# trip to spain



## 90121 (May 1, 2005)

Hi, can anyone give me any info on sites that are opened in the months of Feb & March in Spain. I hoping to travel from Andora to Madrid, stop off into Portugal then travel up to Barcelona.
Be grateful of any info.
Carl


----------



## autostratus (May 9, 2005)

Try http://www.francecamping.com the web site for the Guide Bel-Air as mentioned previously in other posts.

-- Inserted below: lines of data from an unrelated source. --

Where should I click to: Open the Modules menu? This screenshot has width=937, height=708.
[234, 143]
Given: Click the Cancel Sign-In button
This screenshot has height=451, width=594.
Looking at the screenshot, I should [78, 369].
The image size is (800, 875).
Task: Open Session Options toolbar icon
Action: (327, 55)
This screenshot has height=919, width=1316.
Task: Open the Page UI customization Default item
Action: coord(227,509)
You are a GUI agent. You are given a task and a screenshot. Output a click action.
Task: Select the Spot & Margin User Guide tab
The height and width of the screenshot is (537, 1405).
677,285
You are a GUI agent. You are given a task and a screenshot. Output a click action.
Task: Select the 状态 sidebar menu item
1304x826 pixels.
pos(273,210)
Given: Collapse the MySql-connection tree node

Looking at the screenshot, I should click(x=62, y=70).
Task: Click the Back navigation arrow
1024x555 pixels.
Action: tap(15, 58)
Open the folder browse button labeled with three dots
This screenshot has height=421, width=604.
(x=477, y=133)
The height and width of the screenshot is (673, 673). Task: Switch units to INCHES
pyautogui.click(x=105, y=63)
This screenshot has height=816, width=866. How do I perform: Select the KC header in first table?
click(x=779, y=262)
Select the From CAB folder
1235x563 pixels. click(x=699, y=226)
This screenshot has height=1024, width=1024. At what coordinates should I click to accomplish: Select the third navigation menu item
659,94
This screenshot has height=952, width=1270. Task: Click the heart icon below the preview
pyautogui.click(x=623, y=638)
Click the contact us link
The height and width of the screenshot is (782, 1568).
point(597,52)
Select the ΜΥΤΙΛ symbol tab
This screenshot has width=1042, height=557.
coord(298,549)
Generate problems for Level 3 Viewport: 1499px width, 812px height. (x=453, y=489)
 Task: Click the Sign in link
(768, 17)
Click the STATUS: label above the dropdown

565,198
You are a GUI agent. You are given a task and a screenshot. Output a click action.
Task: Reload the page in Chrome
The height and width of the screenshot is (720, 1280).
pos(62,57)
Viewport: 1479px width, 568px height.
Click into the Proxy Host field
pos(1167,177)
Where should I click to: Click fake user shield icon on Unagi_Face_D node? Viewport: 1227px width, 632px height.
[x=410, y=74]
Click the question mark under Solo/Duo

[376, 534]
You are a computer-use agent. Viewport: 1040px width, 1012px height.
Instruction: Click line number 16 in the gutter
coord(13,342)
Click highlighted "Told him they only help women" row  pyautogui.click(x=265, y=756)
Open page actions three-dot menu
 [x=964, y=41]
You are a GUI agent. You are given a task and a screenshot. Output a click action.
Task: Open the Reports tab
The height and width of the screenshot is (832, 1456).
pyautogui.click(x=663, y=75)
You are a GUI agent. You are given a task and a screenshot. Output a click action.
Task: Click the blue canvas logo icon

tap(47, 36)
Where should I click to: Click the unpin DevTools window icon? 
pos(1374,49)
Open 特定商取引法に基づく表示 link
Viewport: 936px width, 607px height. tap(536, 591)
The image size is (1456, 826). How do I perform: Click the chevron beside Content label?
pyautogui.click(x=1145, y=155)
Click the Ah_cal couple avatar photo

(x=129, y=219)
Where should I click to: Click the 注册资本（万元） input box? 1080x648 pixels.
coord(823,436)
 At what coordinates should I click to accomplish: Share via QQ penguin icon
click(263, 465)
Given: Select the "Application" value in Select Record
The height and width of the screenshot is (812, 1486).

Put 'permanent Espagne' in the search box to bring up a list of 154 campsites. The list can be further searched by using the info across the top of the list.
Clicking on 'site web' for instance gives you 13 campsites with a web site.

Alternatively
click on 'Geographique' and on the map of Europe presented, click on Spain.
The map of Spain is divided up into regions. Campsites in each region can be found by clicking on the map.
You will then have to manually search the text pertaining to each campsite. It is in French but uses a very limited vocabulary so is easy to get used to. Opening periods are given but for your purposes it is easier to look for the word 'permanent' signifying open all year.

Hope this proves useful

Gillian


----------



## 90610 (May 1, 2005)

Is there a publication (not an on-line database) that includes municipal and smaller less formal campsites in Spain? - inland especially?


----------



## Anonymous (Nov 10, 2000)

Have a look at the AA publication "Caravan and Camping in Europe", available from AA publications or most good book shops. I bought it last year and found it invaluable  

It covers 11 western European countries including Spain and Portugal with over 3,500 sites.It also contains valuable travel and safety information.

Jim


----------